Cigna Corp.'s shares tumbled March 8 after the company announced its plan to acquire pharmacy benefits manager Express Scripts Holding Co.

That day, the company's share price fell 5.7%, leading Cigna to the largest share-price drop over the last five trading days among insurers tracked by S&P Global Market Intelligence. The drop came amid gains in the broader insurance market, with the SNL Insurance Index rising 1.56% to 1,036.26 in the same stretch. The S&P 500 climbed 2.30% to 2,738.97 during the period.

Cigna proposed acquiring Express Scripts for about $67 billion in total, consisting of $48.75 in cash and 0.2434 share of the combined company's stock per Express Scripts share.

The price tag may have played a part in Cigna's share-price drop, said Morningstar analyst Vishnu Lekraj. There is "a perception" that the pharmacy business model is "impaired" to some extent, which may have made investors wary of the deal, he said.

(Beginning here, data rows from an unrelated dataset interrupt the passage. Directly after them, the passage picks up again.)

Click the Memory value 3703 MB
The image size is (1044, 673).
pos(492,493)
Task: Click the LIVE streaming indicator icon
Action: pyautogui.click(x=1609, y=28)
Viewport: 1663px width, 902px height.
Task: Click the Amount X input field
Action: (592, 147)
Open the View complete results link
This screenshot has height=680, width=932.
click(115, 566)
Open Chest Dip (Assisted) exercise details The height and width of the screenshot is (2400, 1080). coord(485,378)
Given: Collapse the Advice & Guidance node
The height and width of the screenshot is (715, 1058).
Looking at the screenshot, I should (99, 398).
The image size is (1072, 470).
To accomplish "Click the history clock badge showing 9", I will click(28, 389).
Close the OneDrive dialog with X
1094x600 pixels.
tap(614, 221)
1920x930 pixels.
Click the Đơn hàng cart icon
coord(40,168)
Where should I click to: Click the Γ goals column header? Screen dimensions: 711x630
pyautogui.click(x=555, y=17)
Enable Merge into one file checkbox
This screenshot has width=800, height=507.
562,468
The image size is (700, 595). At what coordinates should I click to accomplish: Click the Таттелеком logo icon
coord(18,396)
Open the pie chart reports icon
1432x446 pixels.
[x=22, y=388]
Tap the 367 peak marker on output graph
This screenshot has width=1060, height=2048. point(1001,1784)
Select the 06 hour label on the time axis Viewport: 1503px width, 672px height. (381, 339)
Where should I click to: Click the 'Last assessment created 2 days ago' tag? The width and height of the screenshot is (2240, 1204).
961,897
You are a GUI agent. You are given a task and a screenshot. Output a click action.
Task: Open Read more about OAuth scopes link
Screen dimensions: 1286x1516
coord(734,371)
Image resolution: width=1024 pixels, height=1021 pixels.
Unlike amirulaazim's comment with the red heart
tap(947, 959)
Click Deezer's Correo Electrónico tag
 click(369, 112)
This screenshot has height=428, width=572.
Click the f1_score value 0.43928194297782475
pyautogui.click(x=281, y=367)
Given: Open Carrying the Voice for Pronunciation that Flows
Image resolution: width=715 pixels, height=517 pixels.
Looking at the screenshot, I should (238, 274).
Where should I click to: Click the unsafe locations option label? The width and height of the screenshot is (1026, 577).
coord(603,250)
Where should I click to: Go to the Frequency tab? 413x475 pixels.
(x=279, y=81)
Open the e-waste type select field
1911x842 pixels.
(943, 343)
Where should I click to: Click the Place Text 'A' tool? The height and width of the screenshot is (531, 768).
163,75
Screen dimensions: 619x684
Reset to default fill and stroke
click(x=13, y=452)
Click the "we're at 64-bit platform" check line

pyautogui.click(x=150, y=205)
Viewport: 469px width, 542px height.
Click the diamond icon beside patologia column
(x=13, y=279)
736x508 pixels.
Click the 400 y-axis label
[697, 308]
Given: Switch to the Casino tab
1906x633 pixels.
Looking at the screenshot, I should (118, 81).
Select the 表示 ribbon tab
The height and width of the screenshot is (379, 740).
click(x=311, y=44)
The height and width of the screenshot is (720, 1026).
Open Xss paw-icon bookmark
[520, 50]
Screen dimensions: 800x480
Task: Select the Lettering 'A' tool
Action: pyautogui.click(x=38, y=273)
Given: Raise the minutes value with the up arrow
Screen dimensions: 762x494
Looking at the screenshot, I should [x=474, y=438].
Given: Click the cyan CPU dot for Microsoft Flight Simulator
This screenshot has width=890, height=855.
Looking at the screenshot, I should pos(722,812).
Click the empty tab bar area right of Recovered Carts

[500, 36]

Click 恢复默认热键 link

But Lekraj does not share that concern.

"The opposite is true," he said in an interview. "Cigna is getting a great deal out of this both from a valuation perspective and an operational perspective."

By adding Express Scripts, Cigna hopes to develop offerings based around behavioral health, pharmacy and specialty pharmacy, and other health-engagement services designed for employers, health plans and government agencies, Cigna President and CEO David Cordani said March 8 on a conference call.

If approved, the Express Scripts deal would mark Cigna's entrance into the pharmacy benefits management space, an increasingly competitive area that insurers have recently looked to for future growth. In December 2017, rival managed care company Aetna Inc. agreed to acquire CVS Health Corp. for $69 billion. Aetna's shares decreased 0.10% to $176.25 during the five trading days.

Cigna may have snatched up one of the last large pharmacy benefits managers available on the market, and now other managed care companies may have to settle for smaller deals in the space, said Lekraj. The Express Scripts bid is unlikely to face many regulatory hurdles since market share should not shift violently on either side of the acquisition, he added.

Cigna's shares ended down 11.1% to $172.00 over the last five trading days.

Fellow health insurers UnitedHealth Group Inc. and Humana Inc. saw their shares fall slightly March 8 after Cigna announced the Express Scripts bid.

The drop in both companies' stocks were likely tied to Cigna's bid for Express Scripts, Jefferies analyst David Windley wrote in a March 8 research report. UnitedHealth's OptumRX has been Cigna's primary pharmacy benefits manager business, and it could lose that business as Windley expects Cigna to transfer to Express Scripts now.

Meanwhile, Humana's stock fell because investors believed Cigna's chief executive was interested in Humana as he looked to expand Cigna's Medicare Advantage business, Windley wrote in the report.

UnitedHealth ultimately saw its shares rise 0.10% to $224.73 during the five-day period. Humana's shares ended the period down 0.07% to $269.52.

Meanwhile, specialty P&C and reinsurance company XL Group Ltd saw the largest jump in its share price during the period among insurers tracked by S&P Global Market Intelligence. The company's stock ended the past five trading days up 30.6% to $55.80.

The company's shares jumped after French insurer AXA agreed to acquire the company for about $15.26 billion, marking the largest deal announced for a Bermuda-based, property and casualty insurer since the beginning of 2014. AXA's announced deal for XL Group followed American International Group Inc.'s $5.56 billion deal for Validus Holdings Ltd., furthering the consolidation wave hitting Bermuda insurers.